So far I have really been enjoying Design Thinking and when I was told that we would take part in a 3D workshop, I resisted the urge to smile but I could feel my intestines doing the “Harlem Shake””. Perhaps I’m just that strange person who get easily excited but I think knowing that these are opportunities that might never come again, I choose to embrace them and to learn what I can. The 3D workshop was both thrilling and fascinating. I don’t even think that I myself knew that a drilling machine or a pressure staple gun will excite me as much. It might not be everyone’s cup of tea but having 100% freedom and many resources at your disposal to design and actually make a product come to life with your bare hands, without any restrictions is FUNtastic for lack of better words.

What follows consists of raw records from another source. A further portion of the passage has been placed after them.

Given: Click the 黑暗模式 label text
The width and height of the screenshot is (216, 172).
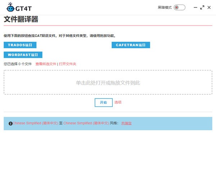Looking at the screenshot, I should click(x=165, y=8).
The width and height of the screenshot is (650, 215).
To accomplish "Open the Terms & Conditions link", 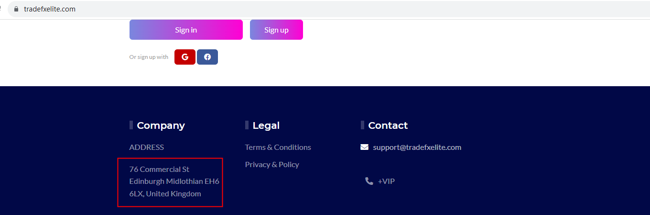I will 278,147.
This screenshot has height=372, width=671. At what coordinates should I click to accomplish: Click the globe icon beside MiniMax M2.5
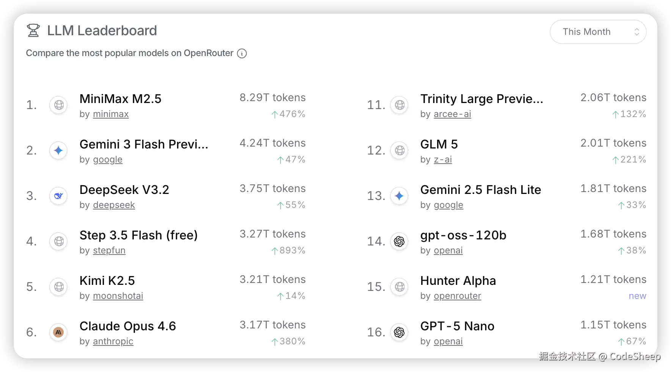[x=59, y=105]
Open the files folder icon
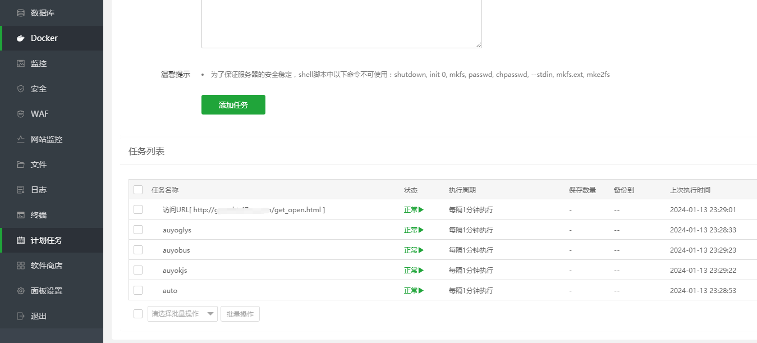The height and width of the screenshot is (343, 757). (x=21, y=164)
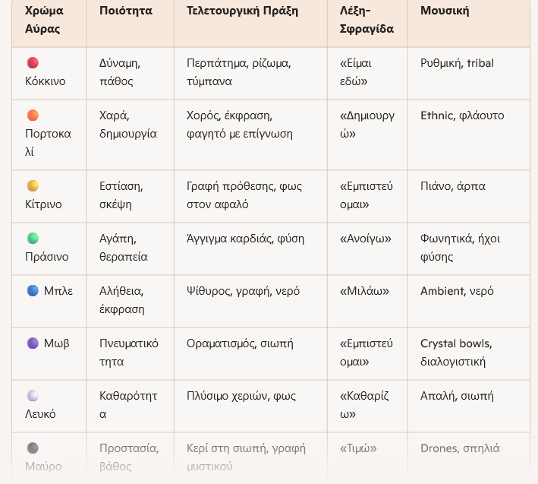Click the green circle icon above Πράσινο
The height and width of the screenshot is (484, 538).
pyautogui.click(x=33, y=239)
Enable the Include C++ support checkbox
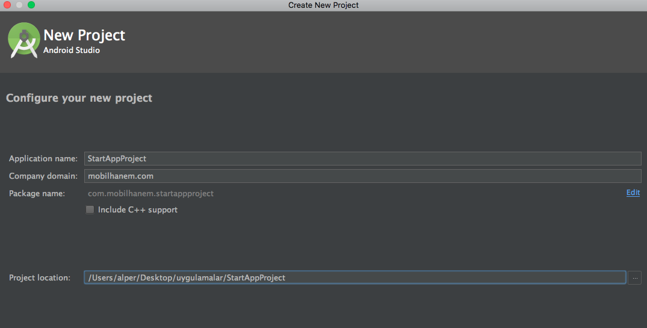Screen dimensions: 647x328 click(x=90, y=209)
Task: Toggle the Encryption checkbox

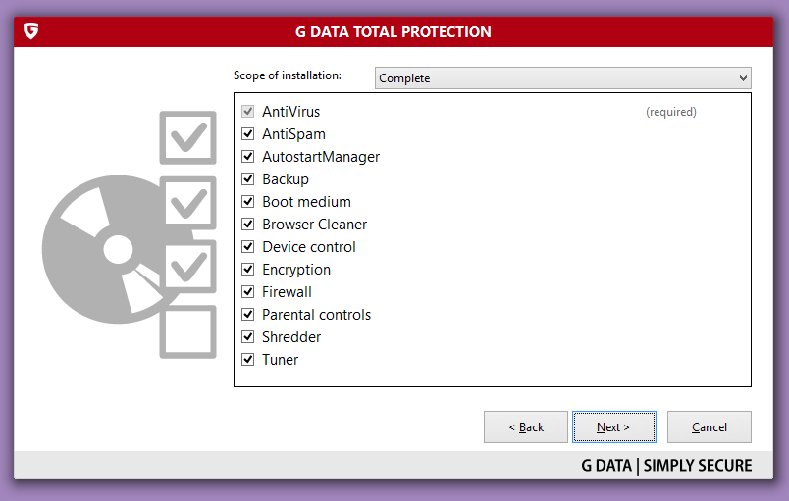Action: (248, 270)
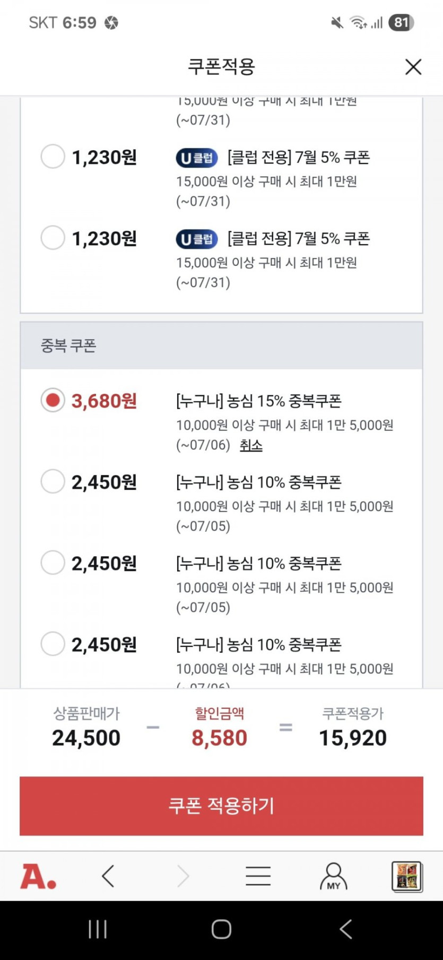Screen dimensions: 443x960
Task: Select second 1,230원 club 5% coupon
Action: (53, 238)
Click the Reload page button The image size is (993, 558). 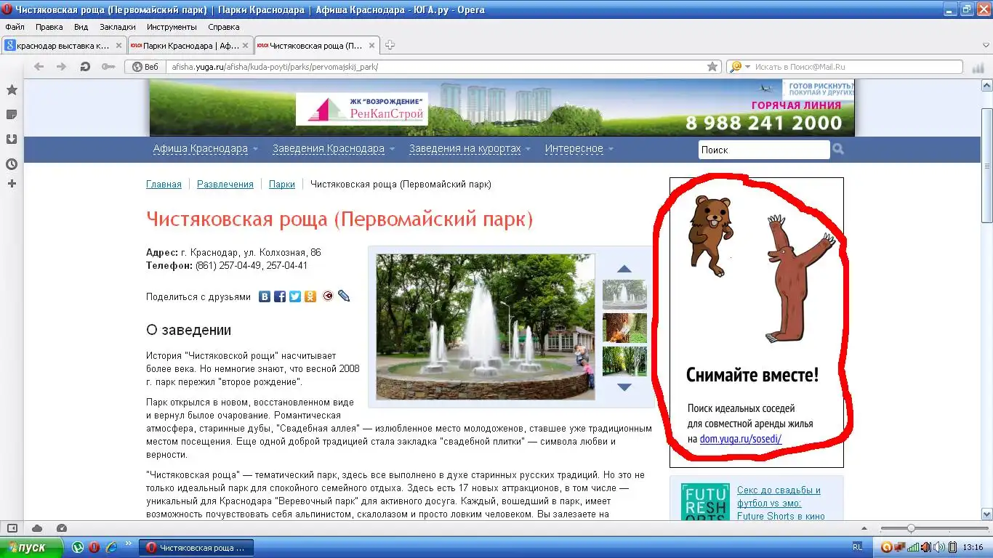pyautogui.click(x=85, y=67)
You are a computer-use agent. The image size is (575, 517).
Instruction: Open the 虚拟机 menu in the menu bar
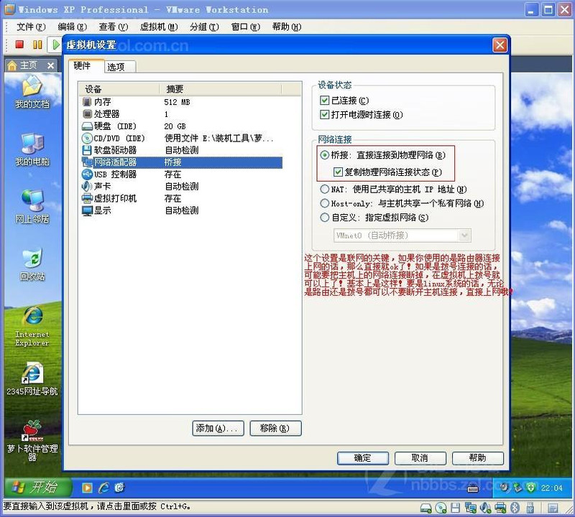[158, 27]
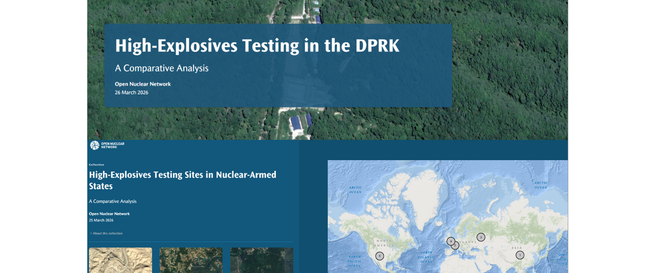Click the Open Nuclear Network logo

point(107,145)
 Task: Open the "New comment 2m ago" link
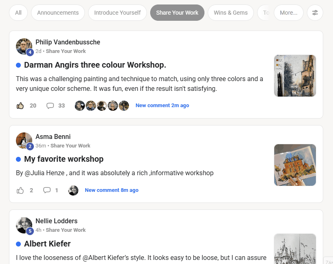[162, 106]
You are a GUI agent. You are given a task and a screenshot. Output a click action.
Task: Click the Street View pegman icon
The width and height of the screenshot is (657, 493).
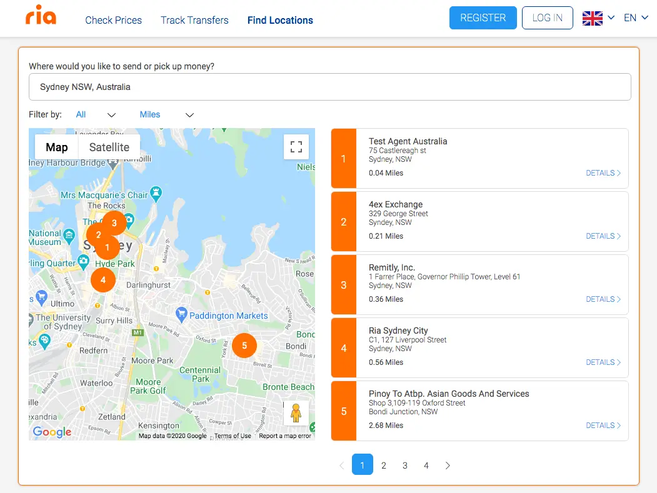296,413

We were welcomed by Mark (Technician Supervisor), who started by going through all the rules and safety precautions. He then opened the doors to “the chocolate factory” a.k.a the 3D workshop. The recycled air, yet still saturated was dying to greet us I’m sure because all I could smell was wood. He talked about the safety measures to take every time we will need to come to the workshop (wear green Apron, eye protection, emergency stop button, not to hesitate to call a staff if something does not feel right, etc). Next, He took a rectangular piece of wood on which he drew an ark, two equal lines in the shape of an isosceles triangle then we proceeded to what I believe is called the “mansaw machine”. The image below will make more sense.
Amongst the things l can still remember from working with that first machine were: “MIND YOUR FINGERS”, it takes 5-10 seconds for the machine to start, there is a long black plastic ruler we can use to move our object if we feel that our finger will get too close to the blade. He demonstrated how to cut at an angle, where to put your fingers, how to hold the piece of wood. We used a 12mm blade and Mark suggested that we could use a 6mm blade for thinner piece of woods. Then we moved onto the sanding machine (my favourite!!) there is something so smoothing and therapeutic about that machine. I truthfully dreamt later on that day about my group making a product in wood just so that I’ll get to work with machines (wishful thinking). Enough rambling, what I learnt from the workshop is that the opportunity was given to encourage us to really think with our hands, to take ideas or concepts we will be developing and put them into actual object. Though we might not always have all the ressources when we step into the real world, I will remember that there is always a way around something.